===== Brano

22 gennaio 2019
21:48

I ricordi nell'abbraccio degli studenti ... e il male dentro di noi

CRACOVIA - Il peso più grave della memoria arriva alla fine, al termine della rievocazione teatrale sulle notti del 1943 di Enrico Fink, un nonno arrivato a Ferrara all'inizio del Novecento dalla Russia per fuggire ad un pogrom, arrivato anni dopo deportato e morto ad Auschwitz. La parte più difficile della memoria quella che ti costringe a fare i conti con te stesso, girare la cinepresa ed accorgerti i crimini furono anche degli italiani e dei fascisti. Di più: che i mostri non esistono e chi li commise fu spesso uno come tanti. Uno di noi.

==========
===== Dati

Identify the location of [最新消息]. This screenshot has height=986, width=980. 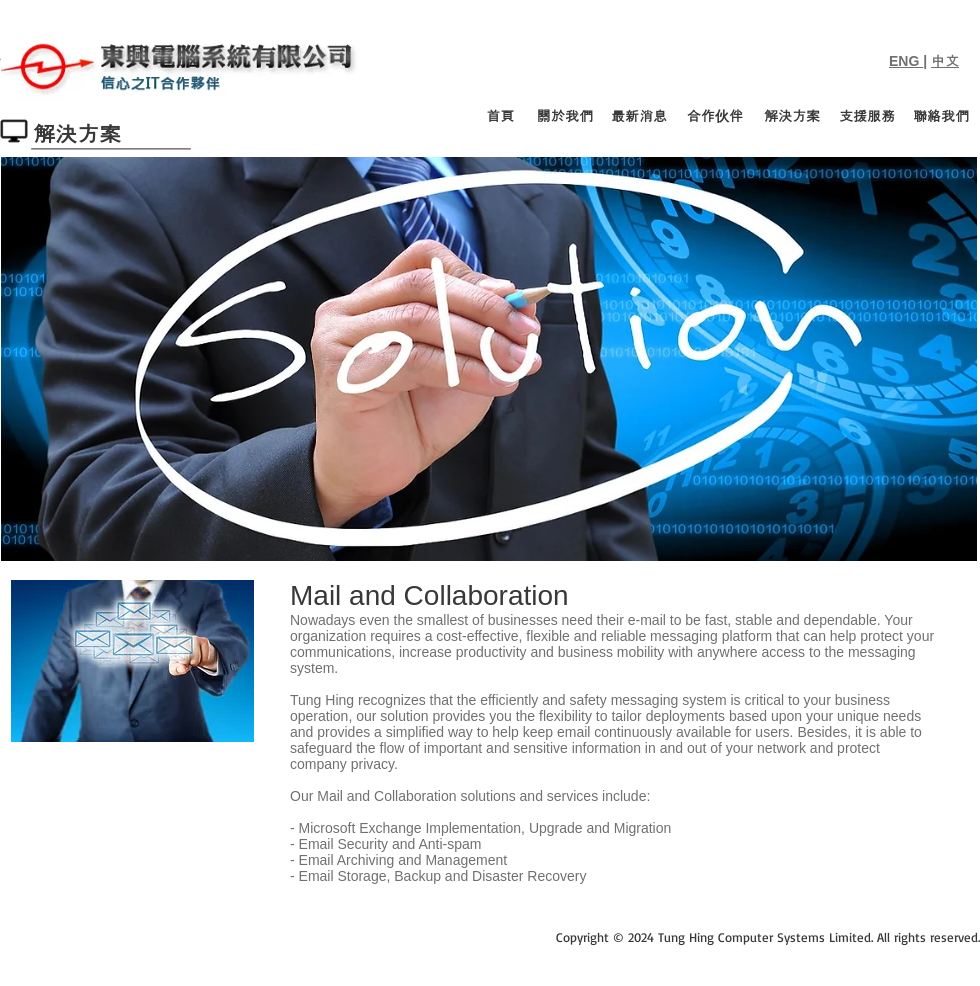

==========

■ **Compito**:
Trascrivi fedelmente la parte del brano sulla memoria di Auschwitz che va da "I ricordi nell'abbraccio" fino a "Uno di noi." incluso.

■ **Risposta**:
I ricordi nell'abbraccio degli studenti ... e il male dentro di noi

CRACOVIA - Il peso più grave della memoria arriva alla fine, al termine della rievocazione teatrale sulle notti del 1943 di Enrico Fink, un nonno arrivato a Ferrara all'inizio del Novecento dalla Russia per fuggire ad un pogrom, arrivato anni dopo deportato e morto ad Auschwitz. La parte più difficile della memoria quella che ti costringe a fare i conti con te stesso, girare la cinepresa ed accorgerti i crimini furono anche degli italiani e dei fascisti. Di più: che i mostri non esistono e chi li commise fu spesso uno come tanti. Uno di noi.